- TASK PROMPT:
The answer must be an exact copy of the lines from the one with "Click the Punkte column header" through the final line of the records below, with no pictures.

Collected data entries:

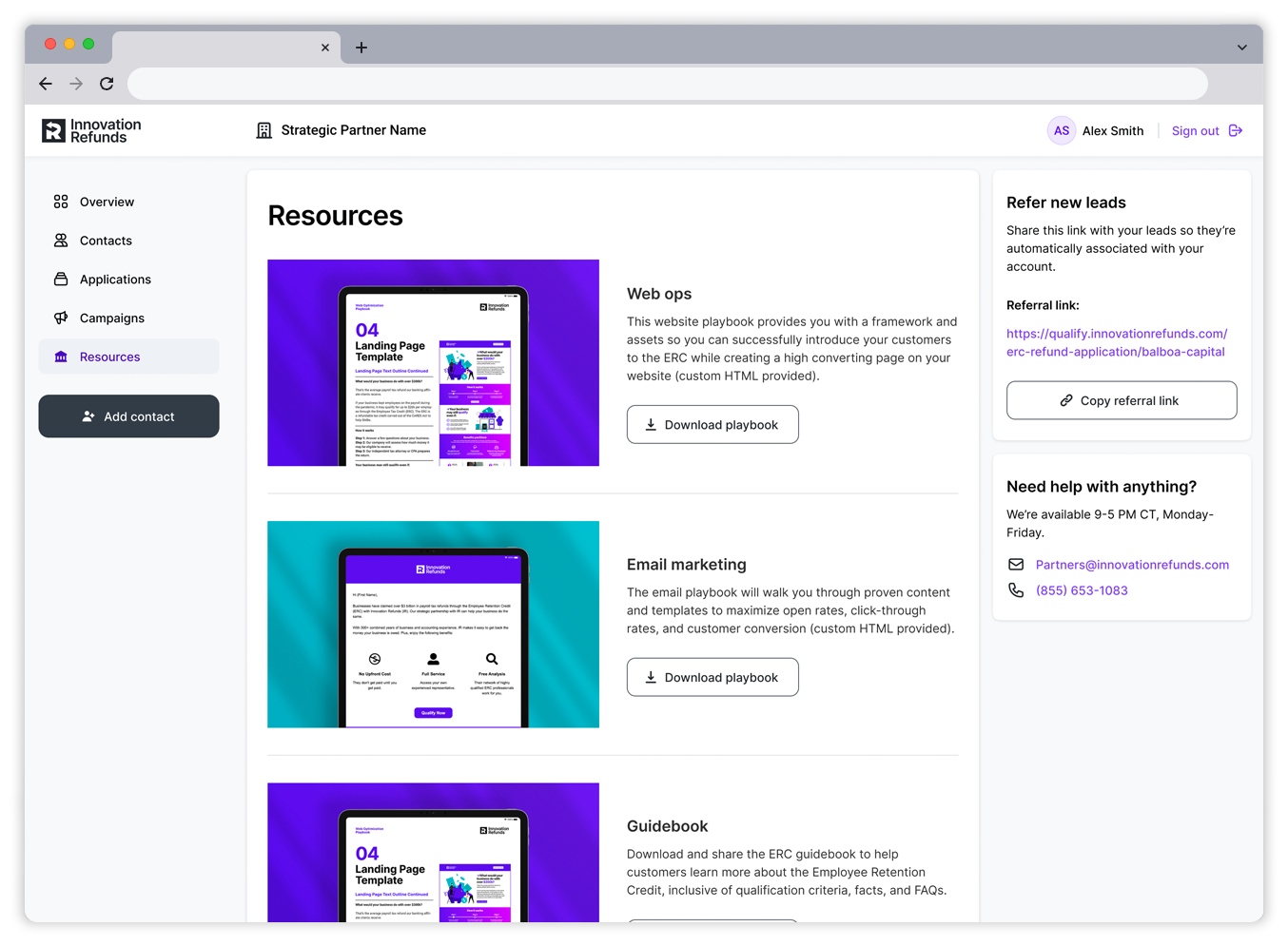Click the building icon beside partner name
The image size is (1288, 946).
264,131
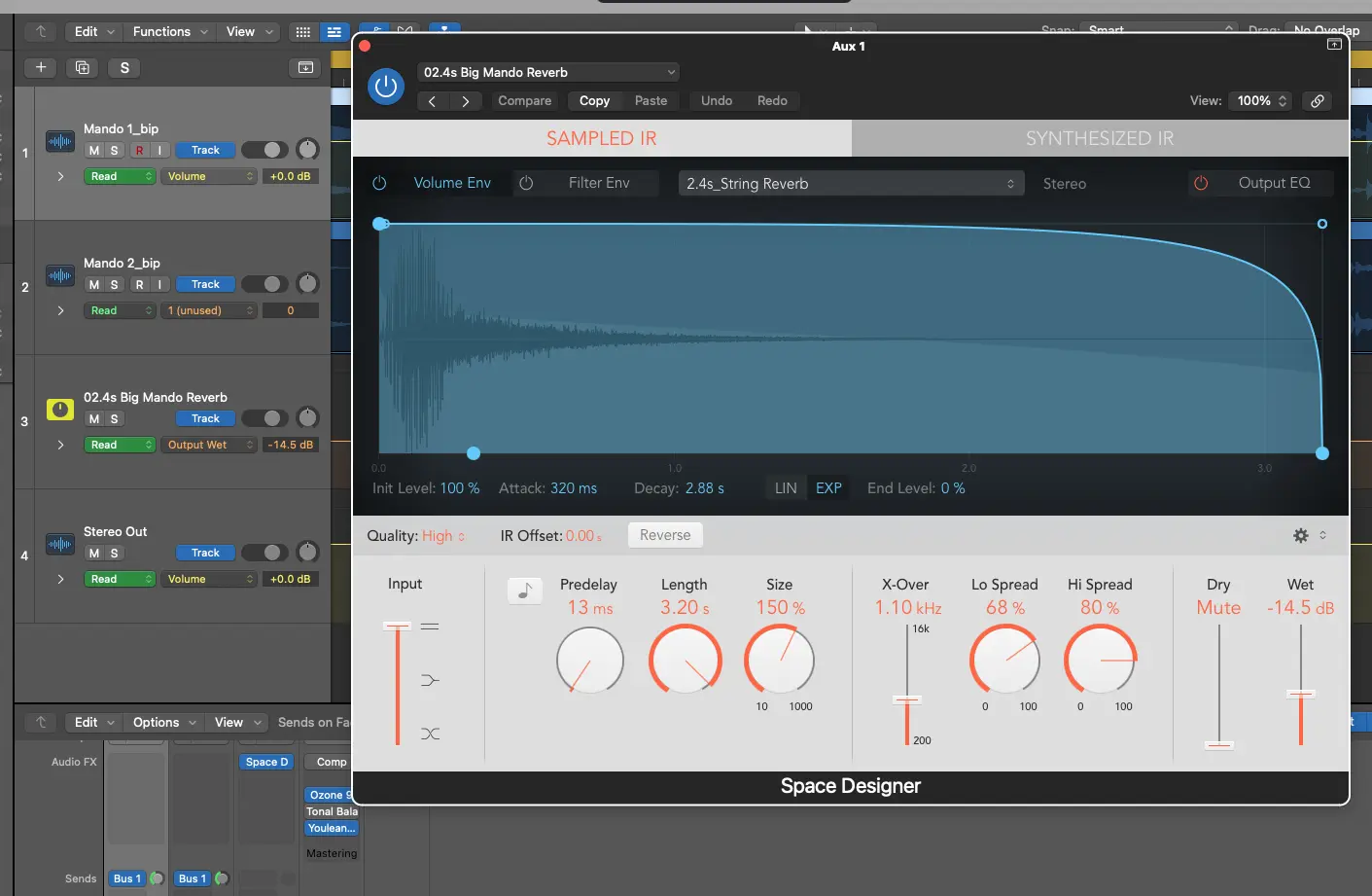The height and width of the screenshot is (896, 1372).
Task: Click the Reverse button
Action: pos(665,535)
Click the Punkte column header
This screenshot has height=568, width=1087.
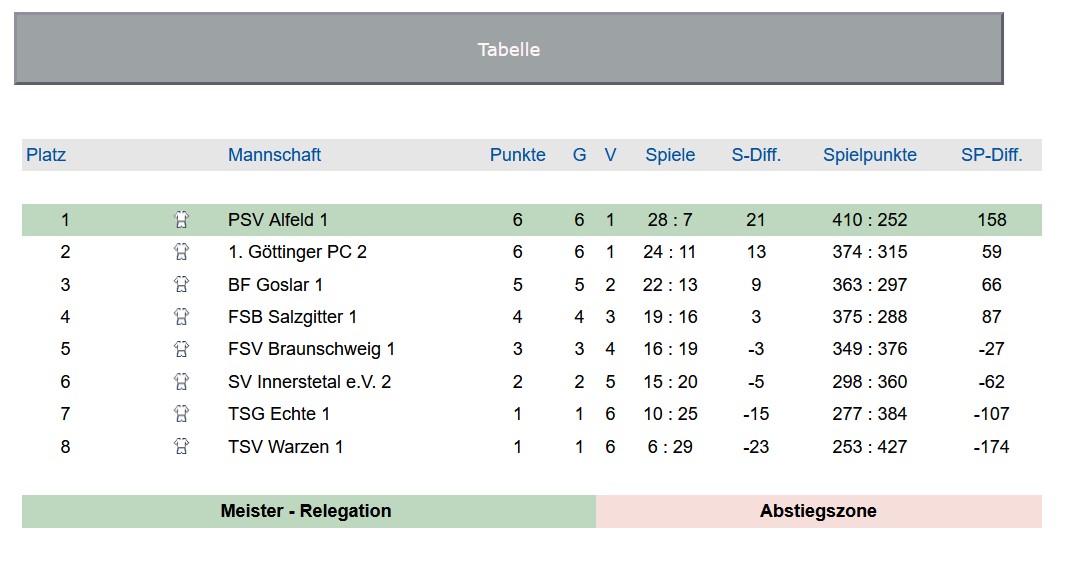[x=517, y=155]
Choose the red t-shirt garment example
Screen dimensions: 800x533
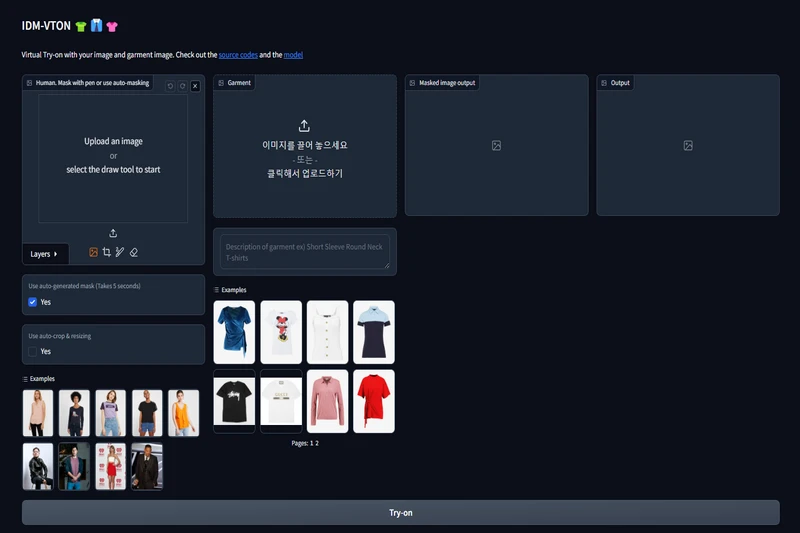tap(374, 401)
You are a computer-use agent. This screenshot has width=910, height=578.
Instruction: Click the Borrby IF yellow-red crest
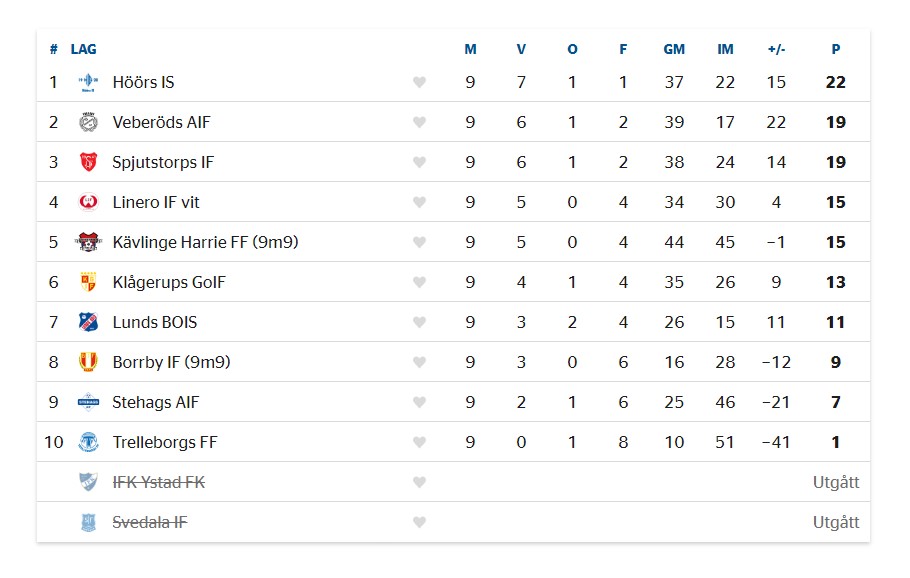(88, 362)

- RESULT FOR THIS EXERCISE:
Click the Punkte column header
This screenshot has height=568, width=1087.
[x=517, y=155]
Choose the red t-shirt garment example
Screen dimensions: 800x533
tap(374, 401)
You are a computer-use agent. This screenshot has width=910, height=578.
Instruction: Click the Borrby IF yellow-red crest
(88, 362)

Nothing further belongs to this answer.